Paul McGee (born 17 May 1968) is an Irish former professional football midfielder.

McGee scored twice as Emfa clinched the 1987 League of Ireland First Division Shield by virtue of a 4–2 win over Finn Harps at Oriel Park. It was the club's first season in senior football.

He was the PFAI Young Player of the Year for the 1987–88 season. Early in 1989, he moved to England when Jock Wallace signed him for Colchester United in the Fourth Division, but after just three games for the Essex side he made the big step up to the First Division when Bobby Gould signed him for FA Cup holders Wimbledon.

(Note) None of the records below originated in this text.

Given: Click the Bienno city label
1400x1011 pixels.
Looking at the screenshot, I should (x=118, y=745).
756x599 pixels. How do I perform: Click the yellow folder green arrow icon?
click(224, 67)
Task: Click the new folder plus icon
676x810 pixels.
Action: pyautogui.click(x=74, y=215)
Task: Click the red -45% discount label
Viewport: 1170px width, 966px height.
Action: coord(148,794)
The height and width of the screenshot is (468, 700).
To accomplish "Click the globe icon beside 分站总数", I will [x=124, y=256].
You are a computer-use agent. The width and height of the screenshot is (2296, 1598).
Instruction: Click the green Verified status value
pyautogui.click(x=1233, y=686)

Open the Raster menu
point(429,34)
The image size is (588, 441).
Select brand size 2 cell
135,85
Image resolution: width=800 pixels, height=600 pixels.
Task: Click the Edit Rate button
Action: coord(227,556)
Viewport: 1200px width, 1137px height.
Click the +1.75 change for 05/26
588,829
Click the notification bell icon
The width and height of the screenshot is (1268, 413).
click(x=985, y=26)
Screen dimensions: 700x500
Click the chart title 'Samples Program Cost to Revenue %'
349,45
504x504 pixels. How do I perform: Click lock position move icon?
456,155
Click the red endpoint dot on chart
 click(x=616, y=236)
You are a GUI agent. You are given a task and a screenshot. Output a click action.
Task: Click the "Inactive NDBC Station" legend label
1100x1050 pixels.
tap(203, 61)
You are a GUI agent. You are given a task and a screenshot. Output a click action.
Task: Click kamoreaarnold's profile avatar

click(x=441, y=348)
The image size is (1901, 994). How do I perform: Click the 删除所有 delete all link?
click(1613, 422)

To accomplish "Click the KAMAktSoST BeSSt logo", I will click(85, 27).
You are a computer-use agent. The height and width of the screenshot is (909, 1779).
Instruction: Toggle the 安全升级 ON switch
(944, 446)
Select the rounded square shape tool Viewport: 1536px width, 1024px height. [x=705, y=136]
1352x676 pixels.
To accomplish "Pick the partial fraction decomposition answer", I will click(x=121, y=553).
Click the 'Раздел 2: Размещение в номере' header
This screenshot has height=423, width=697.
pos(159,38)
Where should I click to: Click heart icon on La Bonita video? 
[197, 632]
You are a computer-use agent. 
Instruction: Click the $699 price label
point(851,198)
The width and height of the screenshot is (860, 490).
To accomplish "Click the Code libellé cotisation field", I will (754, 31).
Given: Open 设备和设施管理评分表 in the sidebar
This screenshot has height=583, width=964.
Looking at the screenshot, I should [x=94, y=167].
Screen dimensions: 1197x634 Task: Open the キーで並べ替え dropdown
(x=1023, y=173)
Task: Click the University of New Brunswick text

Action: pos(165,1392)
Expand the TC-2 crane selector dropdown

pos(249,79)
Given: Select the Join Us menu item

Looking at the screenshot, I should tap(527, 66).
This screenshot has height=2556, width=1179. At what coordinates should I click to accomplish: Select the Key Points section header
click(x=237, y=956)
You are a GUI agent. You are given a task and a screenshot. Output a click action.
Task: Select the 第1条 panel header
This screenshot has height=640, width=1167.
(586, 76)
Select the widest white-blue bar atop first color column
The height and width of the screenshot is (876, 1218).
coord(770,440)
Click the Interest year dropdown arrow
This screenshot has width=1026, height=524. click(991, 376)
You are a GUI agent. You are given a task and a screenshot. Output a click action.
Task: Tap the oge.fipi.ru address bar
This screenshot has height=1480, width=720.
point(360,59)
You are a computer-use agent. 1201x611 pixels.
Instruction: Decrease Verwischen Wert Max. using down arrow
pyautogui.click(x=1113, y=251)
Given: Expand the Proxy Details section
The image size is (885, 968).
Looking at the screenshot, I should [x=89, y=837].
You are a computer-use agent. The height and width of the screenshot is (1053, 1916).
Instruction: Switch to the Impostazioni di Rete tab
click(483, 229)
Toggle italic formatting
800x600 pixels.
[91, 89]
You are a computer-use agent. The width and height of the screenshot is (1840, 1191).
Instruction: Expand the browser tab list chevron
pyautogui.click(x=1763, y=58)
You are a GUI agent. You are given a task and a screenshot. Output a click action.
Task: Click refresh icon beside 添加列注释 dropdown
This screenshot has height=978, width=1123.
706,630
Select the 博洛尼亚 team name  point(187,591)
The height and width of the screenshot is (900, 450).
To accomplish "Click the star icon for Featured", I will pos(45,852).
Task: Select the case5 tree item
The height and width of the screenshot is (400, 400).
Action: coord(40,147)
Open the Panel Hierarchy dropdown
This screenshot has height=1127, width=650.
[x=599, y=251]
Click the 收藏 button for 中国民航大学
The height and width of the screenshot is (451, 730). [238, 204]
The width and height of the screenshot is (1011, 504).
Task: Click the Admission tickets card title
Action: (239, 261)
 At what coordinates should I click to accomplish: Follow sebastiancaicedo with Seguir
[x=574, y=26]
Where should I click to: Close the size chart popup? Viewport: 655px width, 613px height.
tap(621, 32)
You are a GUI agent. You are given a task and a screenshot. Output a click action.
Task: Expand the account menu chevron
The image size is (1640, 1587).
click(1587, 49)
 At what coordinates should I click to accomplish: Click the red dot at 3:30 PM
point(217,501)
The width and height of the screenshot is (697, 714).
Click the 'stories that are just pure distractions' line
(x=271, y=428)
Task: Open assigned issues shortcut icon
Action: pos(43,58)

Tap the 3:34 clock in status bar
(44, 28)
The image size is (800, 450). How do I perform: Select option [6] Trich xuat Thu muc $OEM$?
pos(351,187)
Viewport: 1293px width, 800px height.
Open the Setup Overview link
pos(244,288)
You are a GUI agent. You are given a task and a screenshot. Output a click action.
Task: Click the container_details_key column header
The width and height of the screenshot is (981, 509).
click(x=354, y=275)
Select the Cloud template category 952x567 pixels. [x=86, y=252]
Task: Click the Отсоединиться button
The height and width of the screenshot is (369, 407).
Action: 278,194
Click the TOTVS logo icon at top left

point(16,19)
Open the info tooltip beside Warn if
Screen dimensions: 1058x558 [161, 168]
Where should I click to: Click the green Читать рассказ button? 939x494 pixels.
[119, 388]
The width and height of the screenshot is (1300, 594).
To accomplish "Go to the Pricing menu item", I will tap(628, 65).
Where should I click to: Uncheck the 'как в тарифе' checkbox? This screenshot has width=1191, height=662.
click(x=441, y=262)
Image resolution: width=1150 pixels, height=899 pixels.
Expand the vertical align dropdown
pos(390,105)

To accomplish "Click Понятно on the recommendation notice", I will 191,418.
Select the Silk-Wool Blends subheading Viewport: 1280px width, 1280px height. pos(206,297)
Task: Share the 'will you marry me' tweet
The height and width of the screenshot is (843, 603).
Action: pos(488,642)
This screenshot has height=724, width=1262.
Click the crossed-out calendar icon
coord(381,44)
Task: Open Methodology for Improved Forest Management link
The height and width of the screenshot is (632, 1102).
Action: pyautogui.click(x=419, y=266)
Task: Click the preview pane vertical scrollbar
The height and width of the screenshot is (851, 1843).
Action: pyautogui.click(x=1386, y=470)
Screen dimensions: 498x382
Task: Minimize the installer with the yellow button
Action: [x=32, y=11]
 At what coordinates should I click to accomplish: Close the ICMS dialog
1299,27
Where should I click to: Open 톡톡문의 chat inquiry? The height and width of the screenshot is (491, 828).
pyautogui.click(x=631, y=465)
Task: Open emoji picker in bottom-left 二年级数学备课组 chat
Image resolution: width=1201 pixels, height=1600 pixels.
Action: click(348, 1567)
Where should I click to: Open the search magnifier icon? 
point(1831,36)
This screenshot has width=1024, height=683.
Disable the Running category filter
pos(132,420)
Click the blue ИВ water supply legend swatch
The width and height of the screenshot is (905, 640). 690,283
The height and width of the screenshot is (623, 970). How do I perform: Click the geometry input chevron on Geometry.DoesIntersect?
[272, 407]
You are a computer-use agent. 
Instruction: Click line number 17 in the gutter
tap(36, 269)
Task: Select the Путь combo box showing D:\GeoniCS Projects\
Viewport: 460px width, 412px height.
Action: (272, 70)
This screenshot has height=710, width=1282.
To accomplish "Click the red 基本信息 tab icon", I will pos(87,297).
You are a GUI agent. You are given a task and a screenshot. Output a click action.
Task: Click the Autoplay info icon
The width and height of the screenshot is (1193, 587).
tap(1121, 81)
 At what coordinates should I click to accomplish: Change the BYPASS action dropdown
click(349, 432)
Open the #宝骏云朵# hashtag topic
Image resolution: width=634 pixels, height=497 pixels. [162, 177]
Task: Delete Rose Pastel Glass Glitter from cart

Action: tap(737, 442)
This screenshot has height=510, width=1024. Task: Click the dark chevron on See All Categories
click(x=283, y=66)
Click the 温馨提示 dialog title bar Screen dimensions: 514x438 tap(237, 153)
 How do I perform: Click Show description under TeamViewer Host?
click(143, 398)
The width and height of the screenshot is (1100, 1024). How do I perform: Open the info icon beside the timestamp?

McGee scored the equaliser at Highbury on his debut for Wimbledon on his 21st birthday in May 1989, but had played only 60 league games for the Dons by the time he left them in 1995 to sign for Linfield in Northern Ireland. His best season at Wimbledon was the 1990–91 season, when he was Wimbledon's second highest scorer in the league with six goals. Three years later, however, he was rarely selected for the first team.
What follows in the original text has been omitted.